Il faut distinguer les condylomes ano-genitaux externes principalement associés à des HPV à très faible risque oncogène et les condylomes cervicaux et anaux ( type 16 et 18 en particulier) dont le rôle oncogène est établi. L’infection par ces derniers accroit considérablement le risque de développement et le taux de progression des néoplasies cervicales. « Le risque d’apparition d’un cancer anal chez l’homosexuel impose une surveillance proctologique annuelle. »
• Le vaccin actuel protège contre les HPV 6,11,16 et 18. Le taux decouverture vaccinale est actuellement d’environ 32 % (9).
• Il existe trois types de lésions, souvent associées :
-les condylomes acuminés (crêtes de coq) qui sont des formations charnues, pédiculées, roses ou rouges, confluant en masse molle Leur diagnostic est aisé. Ils sont très contagieux. La régression spontanée des condylomes acuminés est notée chez 70 % des adolescentes et des femmes jeune, aussi il est important d’expliquer au patient à la fois la bénignité de ces lésions et aussi la fréquence des récidives.
-Les condylomes papuleux pigmentés ou non qui s’ils sont rouges ou leucoplasiques, doivent inciter à une biopsie.
- les condylomes plans, plus difficiles à diagnostiquer, souvent infra clinique, siègent exclusivement sur les muqueuses génitales et notamment le col utérin ; le cancer du col utérin est associé dans plus de 90 % des cas au HPV (16-18 notamment). Aussi, ils doivent être recherchés systématiquement chez tout patent ayant des lésions acuminées par un examen clinique minutieux chez l’homme et, chez la femme, par un frottis cervicovaginal et un test à l’acide acétique à 5% et éventuellement une colposcopie. « Le test HPV est trop souvent demandé alors qu’il n’est pas justifié en dépistage mais seulement dans des indications précises essentiellement un frottis douteux » remarque Michel Janier.
• Le traitement des condylomes externes n’est ni simple, ni parfaitement codifié et il peut être laborieux.
Le choix dépend beaucoup du patient et du dermatologue.

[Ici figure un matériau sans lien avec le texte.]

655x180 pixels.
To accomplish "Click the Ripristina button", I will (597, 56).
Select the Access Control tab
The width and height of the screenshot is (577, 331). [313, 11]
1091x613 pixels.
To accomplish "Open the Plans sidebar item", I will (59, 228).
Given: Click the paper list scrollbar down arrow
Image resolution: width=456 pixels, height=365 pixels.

– La podophyllotoxine (la podophylline n’est plus guère utilisée) est un antimitotique appliqué par le patient lui-même – ou le médecin – à raison d’une application matin et soir pendant trois jours consécutifs par semaine pendant 3 semaines. Dans près de 50 % des cas, le produit entraine une irritation ou des érosions locales.
– Le 5 FU est surtout utilisé sur la vulve.
– L’acide tricloracétique concentré plus efficace sur les lésions muqueuses
– La cryothérapie
– Le laser dans les lésions profuses
– L’imiquimod crème à 5%: trois applications par semaine pendant 6 semaines
– L’exérèse chirurgicale dans certains cas.
• On conseille des rapports protégés pendant environ trois mois après le traitement, deux examens normaux à trois mois d’intervalle permettent d’envisager l’arrêt des préservatifs. La majorité des récidives à lieu à 3 mois.